» Exercise input:
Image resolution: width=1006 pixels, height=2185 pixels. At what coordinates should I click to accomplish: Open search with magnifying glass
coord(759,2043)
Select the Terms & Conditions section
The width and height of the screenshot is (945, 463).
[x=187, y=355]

» Task to carry out:
Rewrite these lines, substituting "lens icon" for "magnifying glass" and keeping everything else the same.

» Task solution:
Image resolution: width=1006 pixels, height=2185 pixels. At what coordinates should I click to accomplish: Open search with lens icon
coord(759,2043)
Select the Terms & Conditions section
The width and height of the screenshot is (945, 463).
[x=187, y=355]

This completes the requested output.